Democratic Sen. Iman Jodeh of Aurora, the state’s first Palestinian American lawmaker, has family living in the West Bank. She said she hopes nothing goes wrong in the 42-day implementation plan while logistical details are sorted out.
“This is the most optimistic I've felt in the past 15 months, and I think the reason for that is because both parties have really come to the table with an understanding of what the next 42 days will look like,” said Jodeh.
In December of 2023, Jodeh helped organize dozens of current and former Democratic state lawmakers, and other local officials, non-profits and religious leaders, to call on Colorado’s congressional delegation to push for a bilateral ceasefire between Israel and Hamas. She said under the new agreement, justice and human rights truly need to prevail, especially in Gaza.
“It's incredibly important that humanitarian aid and rebuilding begin immediately, and that the hostages are returned to their families,” she told CPR News. “We need to make sure that the devastation and destruction never happens again.”
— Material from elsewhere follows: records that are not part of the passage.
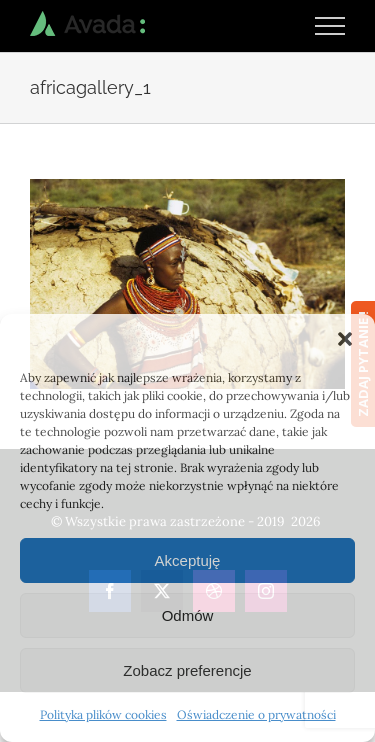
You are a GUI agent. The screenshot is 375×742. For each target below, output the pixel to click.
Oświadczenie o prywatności (256, 714)
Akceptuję (188, 560)
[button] (345, 339)
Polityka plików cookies (103, 714)
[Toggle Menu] (330, 26)
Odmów (188, 615)
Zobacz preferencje (187, 670)
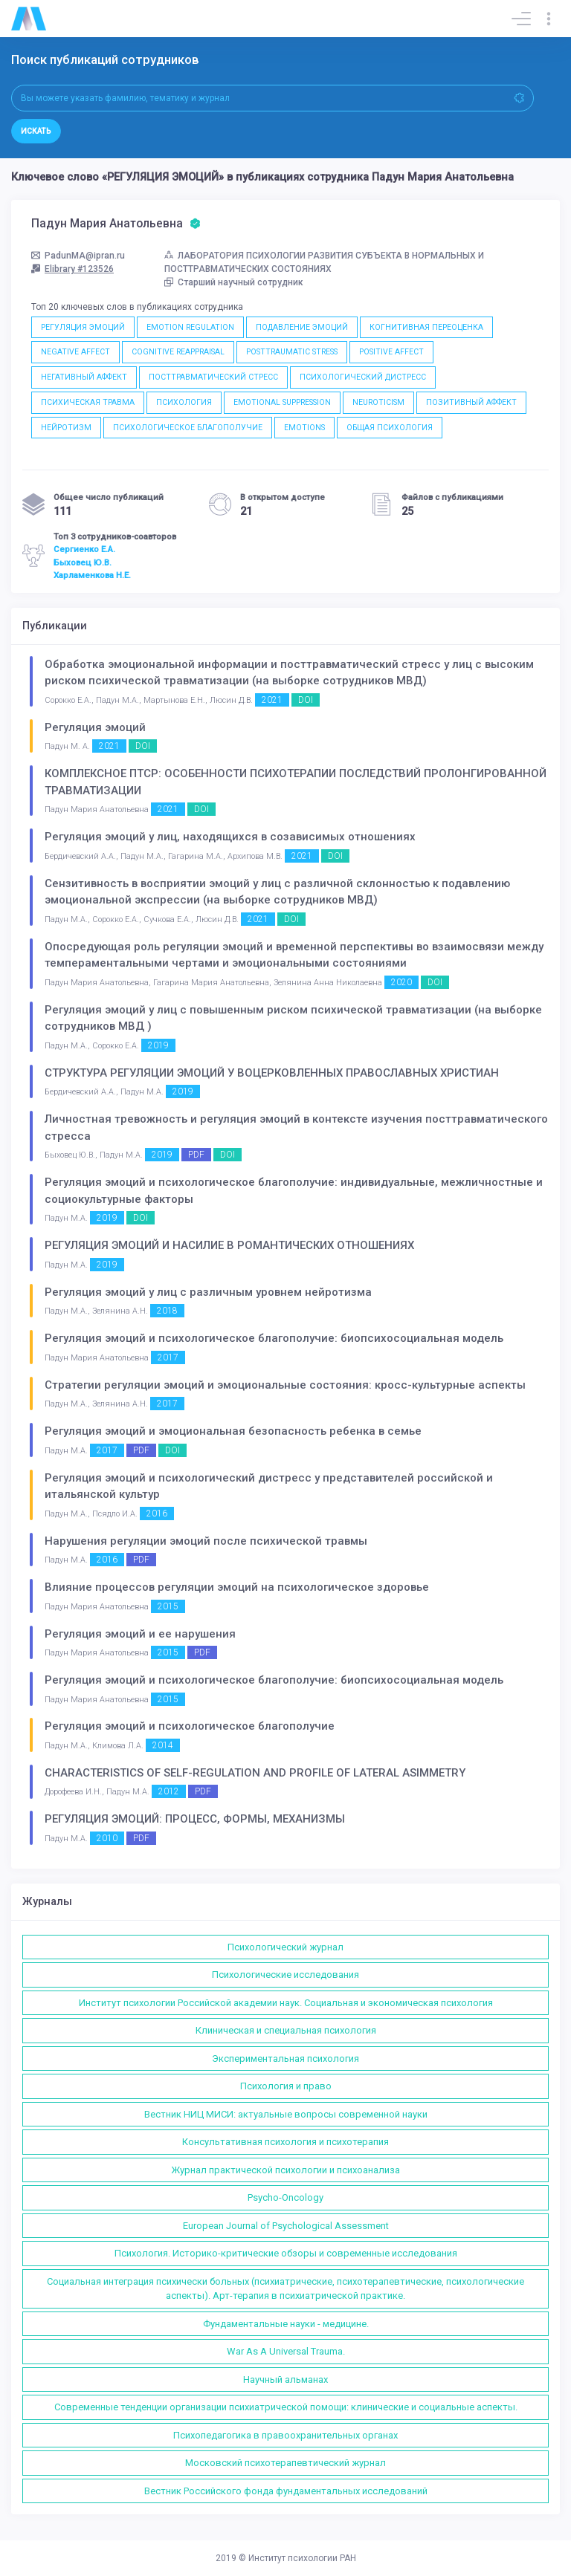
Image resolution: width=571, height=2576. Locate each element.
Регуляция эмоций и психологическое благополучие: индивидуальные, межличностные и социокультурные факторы (294, 1190)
Democratic Sen. Dafna Michaelsen Jenet of Commerce City was born in Israel, where most of her family still lives. She too hopes this is a turning point.
“When the news came through, I jumped up and down and then I was like, okay, okay, hold it in, hold it in. You’ve got to wait and see until the hostages come home.”
She said she won’t fully celebrate until that happens.
“Tortured is the word that I can use for how I feel about what's going on in Israel every day, and what's going on in Gaza," said Michaelson Jenet. "I feel like Hamas has put us all in a perpetual stage of distress.”
Hamas’s surprise attack on Oct. 7, 2023, killed more than 1,200 people, mostly Israelis. Another 250 were taken hostage. Israel’s military campaign in response has killed more than 45,000 Palestinians, according to health officials in Gaza.
“Peace is always a good solution,” said Republican state Rep. Ron Weinberg, who is Jewish and has ties to Israel. His aunt and uncle’s home is in the village of Metula in northern Israel, not far from the border with Lebanon, which, when the war first broke out, was under the control of the Iranian-backed militia Hezbollah. He said they haven’t been home since.
Weinberg said he hopes the hostages will be returned and families will be able to live in harmony again, but he feels like the war’s impact on individual lives will linger, even far from the Middle East. He said the pain of the antisemitism he’s felt in the state Capitol building since Oct. 7th won’t ever go away.
“We forget that we're a hated people because incidents don't happen for so long, and then we get targeted and then here comes the hate. Here comes the antisemitism all over again, to almost remind us that the Jewish people are a hated people,” he said. “It's harmful and hurtful.”
When Colorado lawmakers returned to the capitol for the start of the legislative session earlier this month, the war in Gaza was not front and center. That was a change from the start of the 2024 session, when a former lawmaker was reprimanded after joining an earlier pro-Palestinian protest in the House gallery and disrupting proceedings. This year, it’s been relatively quiet.
Sen. Jodeh said a lot of the recent anti-war effort has involved meeting with elected officials behind the scenes and making sure there's a way to move the needle on the humanitarian crisis. She’s been worried that what’s happening in Gaza could become normalized, like the war in Ukraine to some extent.
“My fear last year and this year was that this genocide would also become commonplace,” she said. “And I think that is really what has happened.”